DSB repair around the clock
DSBs arise constantly in our cells by endogenous cellular mechanisms or are induced by exogenous agents, including ionising radiation (IR) and chemotherapeutics. Cells react to these lesions by inducing cell cycle arrest and initiating DSB repair mechanisms. The faithful repair of these breaks is critical for cell survival and genomic integrity. Incorrect repair leads to the accumulation of mutations and the development of diseases such as cancer. Furthermore, incomplete or inactive repair leads to the persistence of unrepaired breaks and subsequent induction of cell death, a process often exploited for cancer therapy. Therefore, elucidating DSB repair mechanisms is central to understanding the pathogenesis of diseases and evaluating and improving the efficacy of treatment. Since breaks are channelled into different repair mechanisms depending on the cell-cycle phase, we employ cell cycle-specific analysis of DSB repair to gain a more accurate knowledge of these processes. We use various cell and molecular biology techniques to study repair factors and their role in response to IR-, chemotherapeutics- and enzyme-induced DSBs in multiple cell systems.

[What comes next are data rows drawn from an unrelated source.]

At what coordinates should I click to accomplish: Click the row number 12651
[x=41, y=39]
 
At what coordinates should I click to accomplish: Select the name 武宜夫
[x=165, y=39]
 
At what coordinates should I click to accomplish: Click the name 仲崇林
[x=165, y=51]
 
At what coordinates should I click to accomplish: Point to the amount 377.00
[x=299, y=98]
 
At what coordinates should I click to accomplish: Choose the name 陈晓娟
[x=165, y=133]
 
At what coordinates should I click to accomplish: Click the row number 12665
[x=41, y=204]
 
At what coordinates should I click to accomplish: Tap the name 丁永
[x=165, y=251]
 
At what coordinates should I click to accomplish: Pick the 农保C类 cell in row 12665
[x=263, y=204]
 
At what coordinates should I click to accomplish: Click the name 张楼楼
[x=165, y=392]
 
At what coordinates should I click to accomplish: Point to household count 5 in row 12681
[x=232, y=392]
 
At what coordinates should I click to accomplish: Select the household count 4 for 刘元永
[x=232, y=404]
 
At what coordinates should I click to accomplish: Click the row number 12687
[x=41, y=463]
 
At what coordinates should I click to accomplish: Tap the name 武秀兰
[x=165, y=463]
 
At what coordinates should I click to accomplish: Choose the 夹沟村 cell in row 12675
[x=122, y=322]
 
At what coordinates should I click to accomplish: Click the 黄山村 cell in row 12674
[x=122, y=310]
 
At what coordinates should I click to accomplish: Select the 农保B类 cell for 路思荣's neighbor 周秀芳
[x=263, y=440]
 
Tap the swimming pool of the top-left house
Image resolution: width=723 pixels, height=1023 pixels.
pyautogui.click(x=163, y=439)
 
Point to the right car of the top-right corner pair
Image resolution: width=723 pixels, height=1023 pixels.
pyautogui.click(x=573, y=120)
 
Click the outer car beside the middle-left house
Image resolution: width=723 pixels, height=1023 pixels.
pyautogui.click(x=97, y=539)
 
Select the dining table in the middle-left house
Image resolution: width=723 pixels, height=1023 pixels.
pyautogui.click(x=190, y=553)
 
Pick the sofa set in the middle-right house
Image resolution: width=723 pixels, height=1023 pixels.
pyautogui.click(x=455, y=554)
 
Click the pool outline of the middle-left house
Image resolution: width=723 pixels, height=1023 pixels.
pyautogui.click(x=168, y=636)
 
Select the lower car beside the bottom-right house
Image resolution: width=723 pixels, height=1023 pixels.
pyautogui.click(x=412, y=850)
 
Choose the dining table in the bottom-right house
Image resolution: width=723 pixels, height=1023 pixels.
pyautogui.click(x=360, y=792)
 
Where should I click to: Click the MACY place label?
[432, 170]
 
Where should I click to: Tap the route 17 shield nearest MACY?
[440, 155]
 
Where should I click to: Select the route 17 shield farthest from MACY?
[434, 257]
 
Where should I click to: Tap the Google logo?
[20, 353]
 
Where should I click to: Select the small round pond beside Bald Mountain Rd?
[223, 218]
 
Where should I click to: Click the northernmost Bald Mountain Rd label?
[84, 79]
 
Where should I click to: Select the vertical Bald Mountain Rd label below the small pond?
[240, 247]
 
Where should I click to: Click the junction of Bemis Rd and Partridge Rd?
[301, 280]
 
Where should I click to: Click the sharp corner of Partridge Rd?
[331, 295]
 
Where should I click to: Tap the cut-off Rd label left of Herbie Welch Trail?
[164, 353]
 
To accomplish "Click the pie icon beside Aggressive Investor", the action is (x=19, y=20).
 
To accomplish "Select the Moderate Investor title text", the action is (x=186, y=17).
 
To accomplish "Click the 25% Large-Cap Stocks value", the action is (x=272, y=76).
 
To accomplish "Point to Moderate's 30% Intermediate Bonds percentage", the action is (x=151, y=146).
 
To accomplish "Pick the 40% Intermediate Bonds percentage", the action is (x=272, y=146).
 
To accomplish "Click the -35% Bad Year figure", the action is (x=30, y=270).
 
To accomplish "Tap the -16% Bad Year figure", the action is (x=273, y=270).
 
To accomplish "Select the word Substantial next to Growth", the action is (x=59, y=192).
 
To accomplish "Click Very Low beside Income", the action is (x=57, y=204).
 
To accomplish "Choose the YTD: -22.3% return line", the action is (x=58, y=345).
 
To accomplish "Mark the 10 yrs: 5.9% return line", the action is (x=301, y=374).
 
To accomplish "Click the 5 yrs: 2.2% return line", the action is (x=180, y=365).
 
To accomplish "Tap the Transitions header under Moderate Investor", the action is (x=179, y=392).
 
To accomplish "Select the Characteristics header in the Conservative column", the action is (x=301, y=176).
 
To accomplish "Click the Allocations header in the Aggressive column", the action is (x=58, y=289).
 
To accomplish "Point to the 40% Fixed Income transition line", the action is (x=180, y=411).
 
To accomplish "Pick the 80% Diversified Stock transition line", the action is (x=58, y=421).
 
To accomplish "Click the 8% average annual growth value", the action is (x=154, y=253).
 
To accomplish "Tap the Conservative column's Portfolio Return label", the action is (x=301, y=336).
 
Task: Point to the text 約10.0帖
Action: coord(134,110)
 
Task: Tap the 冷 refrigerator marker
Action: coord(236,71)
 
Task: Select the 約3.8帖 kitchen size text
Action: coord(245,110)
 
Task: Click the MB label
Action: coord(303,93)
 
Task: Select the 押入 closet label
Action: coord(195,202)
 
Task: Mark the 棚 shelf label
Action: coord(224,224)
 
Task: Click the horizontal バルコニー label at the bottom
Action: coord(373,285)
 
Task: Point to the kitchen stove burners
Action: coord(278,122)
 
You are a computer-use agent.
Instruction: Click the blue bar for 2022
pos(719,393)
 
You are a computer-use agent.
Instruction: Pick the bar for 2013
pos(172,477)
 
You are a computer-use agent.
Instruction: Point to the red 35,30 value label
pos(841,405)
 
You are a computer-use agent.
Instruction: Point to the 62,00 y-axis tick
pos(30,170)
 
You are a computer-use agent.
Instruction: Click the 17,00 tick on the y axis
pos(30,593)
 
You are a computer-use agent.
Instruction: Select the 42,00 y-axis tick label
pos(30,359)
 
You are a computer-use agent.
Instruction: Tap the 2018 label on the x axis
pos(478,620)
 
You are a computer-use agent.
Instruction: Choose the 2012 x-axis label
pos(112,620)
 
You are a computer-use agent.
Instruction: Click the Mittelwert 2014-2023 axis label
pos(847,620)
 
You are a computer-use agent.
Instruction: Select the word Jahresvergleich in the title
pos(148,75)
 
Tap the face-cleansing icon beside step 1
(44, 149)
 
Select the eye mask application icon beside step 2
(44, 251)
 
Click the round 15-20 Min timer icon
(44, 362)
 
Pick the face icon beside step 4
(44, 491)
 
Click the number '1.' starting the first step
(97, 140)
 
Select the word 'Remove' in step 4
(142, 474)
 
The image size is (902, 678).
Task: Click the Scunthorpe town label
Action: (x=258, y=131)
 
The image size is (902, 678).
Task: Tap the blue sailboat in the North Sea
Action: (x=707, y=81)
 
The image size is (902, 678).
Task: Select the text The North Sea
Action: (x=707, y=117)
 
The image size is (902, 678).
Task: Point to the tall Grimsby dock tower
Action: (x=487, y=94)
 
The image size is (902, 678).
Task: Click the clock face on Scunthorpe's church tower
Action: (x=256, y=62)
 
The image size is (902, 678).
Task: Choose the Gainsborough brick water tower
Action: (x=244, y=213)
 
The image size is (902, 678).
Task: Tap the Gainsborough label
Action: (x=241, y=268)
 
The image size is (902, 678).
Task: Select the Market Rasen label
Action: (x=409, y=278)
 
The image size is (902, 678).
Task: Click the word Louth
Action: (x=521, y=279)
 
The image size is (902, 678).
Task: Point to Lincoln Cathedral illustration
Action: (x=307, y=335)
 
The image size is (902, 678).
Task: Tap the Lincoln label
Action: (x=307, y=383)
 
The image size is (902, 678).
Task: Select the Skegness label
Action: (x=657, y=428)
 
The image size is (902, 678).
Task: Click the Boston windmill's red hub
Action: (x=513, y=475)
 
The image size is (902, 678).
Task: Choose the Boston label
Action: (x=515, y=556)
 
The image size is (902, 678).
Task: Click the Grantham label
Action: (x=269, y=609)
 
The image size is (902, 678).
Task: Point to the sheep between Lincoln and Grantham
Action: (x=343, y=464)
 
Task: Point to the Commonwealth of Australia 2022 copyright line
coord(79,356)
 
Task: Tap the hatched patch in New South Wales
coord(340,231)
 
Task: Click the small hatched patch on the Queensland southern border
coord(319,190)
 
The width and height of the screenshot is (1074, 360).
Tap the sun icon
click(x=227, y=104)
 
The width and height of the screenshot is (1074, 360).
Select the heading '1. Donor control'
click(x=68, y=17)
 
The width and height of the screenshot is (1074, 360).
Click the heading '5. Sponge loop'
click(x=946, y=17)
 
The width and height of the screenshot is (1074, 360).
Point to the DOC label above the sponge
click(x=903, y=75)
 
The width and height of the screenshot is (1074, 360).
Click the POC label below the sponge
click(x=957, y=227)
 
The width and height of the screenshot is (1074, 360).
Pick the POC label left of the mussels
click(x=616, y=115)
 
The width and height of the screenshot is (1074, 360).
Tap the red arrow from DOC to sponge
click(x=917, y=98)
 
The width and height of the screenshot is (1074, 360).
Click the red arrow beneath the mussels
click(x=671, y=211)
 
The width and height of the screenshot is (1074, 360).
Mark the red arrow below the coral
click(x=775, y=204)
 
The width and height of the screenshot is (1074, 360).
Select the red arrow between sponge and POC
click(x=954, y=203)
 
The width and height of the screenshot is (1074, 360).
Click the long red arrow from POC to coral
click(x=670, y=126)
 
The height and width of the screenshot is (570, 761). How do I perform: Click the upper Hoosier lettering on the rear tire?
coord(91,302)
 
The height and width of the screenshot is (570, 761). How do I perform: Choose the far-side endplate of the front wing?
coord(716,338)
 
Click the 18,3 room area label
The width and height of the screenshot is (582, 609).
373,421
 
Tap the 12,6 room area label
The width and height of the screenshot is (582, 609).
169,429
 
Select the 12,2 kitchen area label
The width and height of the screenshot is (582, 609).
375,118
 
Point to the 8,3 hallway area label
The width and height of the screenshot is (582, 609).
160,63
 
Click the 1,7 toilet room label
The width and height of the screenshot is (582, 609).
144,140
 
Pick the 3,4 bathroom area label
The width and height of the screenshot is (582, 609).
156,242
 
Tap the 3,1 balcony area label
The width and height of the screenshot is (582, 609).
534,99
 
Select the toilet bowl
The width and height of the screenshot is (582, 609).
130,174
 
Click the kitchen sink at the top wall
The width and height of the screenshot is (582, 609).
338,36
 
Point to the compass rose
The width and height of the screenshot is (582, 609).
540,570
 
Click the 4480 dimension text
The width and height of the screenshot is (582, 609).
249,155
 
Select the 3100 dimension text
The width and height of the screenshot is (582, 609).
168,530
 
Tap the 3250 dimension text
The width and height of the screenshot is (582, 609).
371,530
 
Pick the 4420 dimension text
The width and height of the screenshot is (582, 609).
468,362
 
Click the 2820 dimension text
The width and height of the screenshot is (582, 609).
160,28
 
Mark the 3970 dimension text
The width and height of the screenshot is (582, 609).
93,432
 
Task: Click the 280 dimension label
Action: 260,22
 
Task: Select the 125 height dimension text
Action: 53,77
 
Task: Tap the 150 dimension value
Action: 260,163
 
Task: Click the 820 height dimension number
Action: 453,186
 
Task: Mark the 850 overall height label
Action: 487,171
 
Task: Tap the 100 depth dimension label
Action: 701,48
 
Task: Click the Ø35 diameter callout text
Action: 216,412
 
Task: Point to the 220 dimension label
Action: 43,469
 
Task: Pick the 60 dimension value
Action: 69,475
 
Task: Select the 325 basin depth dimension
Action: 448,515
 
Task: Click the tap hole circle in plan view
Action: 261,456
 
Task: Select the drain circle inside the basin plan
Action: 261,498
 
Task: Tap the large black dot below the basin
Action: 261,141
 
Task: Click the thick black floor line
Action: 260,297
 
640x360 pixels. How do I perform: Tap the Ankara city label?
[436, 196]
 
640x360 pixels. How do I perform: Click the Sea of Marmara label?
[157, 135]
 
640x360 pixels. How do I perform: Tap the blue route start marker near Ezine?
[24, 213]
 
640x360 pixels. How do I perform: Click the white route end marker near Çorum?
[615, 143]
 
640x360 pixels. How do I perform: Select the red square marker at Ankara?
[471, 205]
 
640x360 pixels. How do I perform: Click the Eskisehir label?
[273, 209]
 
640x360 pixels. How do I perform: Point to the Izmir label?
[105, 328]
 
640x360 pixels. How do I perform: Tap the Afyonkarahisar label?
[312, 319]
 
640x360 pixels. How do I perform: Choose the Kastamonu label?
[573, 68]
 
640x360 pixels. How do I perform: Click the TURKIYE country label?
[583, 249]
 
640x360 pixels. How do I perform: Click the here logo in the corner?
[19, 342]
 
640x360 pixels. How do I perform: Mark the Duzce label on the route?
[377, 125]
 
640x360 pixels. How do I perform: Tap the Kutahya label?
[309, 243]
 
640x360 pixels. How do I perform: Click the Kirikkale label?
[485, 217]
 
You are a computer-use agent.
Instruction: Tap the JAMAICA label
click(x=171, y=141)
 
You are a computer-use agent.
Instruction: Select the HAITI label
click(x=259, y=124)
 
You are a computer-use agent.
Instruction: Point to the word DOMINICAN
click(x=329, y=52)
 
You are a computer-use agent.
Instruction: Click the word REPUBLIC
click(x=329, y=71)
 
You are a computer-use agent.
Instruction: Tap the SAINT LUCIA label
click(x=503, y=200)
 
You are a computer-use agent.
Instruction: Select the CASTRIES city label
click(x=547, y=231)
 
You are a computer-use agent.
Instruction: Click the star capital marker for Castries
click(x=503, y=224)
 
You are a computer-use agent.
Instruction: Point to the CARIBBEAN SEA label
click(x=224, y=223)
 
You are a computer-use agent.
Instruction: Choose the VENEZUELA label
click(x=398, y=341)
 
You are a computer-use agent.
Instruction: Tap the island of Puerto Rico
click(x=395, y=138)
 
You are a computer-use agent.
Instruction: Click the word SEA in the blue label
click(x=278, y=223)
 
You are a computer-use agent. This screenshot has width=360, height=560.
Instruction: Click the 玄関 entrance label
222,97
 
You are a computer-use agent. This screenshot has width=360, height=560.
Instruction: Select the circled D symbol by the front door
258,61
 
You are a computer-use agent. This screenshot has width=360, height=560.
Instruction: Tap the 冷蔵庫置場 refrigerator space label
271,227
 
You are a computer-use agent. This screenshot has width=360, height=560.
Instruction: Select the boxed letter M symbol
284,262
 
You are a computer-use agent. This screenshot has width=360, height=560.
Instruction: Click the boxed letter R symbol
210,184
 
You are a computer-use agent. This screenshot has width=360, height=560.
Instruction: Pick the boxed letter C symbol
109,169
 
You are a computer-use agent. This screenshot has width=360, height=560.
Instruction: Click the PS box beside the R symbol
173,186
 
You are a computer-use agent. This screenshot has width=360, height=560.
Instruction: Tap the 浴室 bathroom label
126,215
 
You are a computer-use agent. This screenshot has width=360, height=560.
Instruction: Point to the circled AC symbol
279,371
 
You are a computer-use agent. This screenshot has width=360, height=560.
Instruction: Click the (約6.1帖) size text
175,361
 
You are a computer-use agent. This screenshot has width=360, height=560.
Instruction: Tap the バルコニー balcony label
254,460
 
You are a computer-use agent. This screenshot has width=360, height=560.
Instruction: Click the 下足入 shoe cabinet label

Targeting homologous recombination for cancer therapy
Homologous recombination (HR) is an error-free DSB repair pathway that is active in the S/G2 phase of the cell cycle and is the main pathway repairing spontaneously arising breaks. HR is often inactivated in cancer, a feature that has been central to various therapeutic strategies. Our lab has identified various novel factors involved in HR regulation, function and HR sub-pathway choice. We also characterized the usage of distinct HR sub-pathways in specific types of cancer compared to normal cells. Current projects involve the advancement of these findings to in vivo mouse models and to the pre-clinical evaluation of targeting these factors. We are particularly interested in identifying novel synthetic lethality relationships that could open up opportunities for therapeutic intervention.
Whole-genome mapping of NHEJ mechanisms and fidelity
Non-homologous end-joining (NHEJ) is a main DSB repair pathway operating throughout the cell cycle and is known to be error-prone. The compromised fidelity of this pathway is believed to cause mutations that likely drive cancer initiating events. Our lab identified a sub-pathway of NHEJ that shares features with HR and harbours potential for error-free repair. We are currently investigating factors affecting choice of NHEJ sub-pathways as well as the mechanisms driving enhanced repair accuracy. Current projects employ next-generation sequencing (NGS) for the genome-wide mapping of mutational signatures of NHEJ to identify mutation rates in wild-type and NHEJ-mutant cells. We also use chromatin immunoprecipitation sequencing (ChIP-Seq) to elucidate repair mechanisms operating at specific genomic loci and the influence of the chromatin landscape on repair pathway choice.
Evaluation of cellular responses following low-dose irradiation
While we encounter high doses of IR in specific situations, such as radiotherapy, we are constantly exposed to low IR doses in our daily lives from sources such as background radiation (e.g. radon) and routine medical examinations (e.g. X-ray diagnostics). Our work revealed that cells do not repair lesions from such exposure efficiently and possibly use distinct mechanisms from those handling higher levels of damage. This discrepancy could underlie an enhanced risk to low-dose IR exposure, in the form of increased mutations or, alternatively, can represent a protective mechanism where damaged cells are eliminated by cell death. Therefore, it is important to study the exact molecular processes involved in these responses in order to improve IR risk assessment and radiation protection procedures.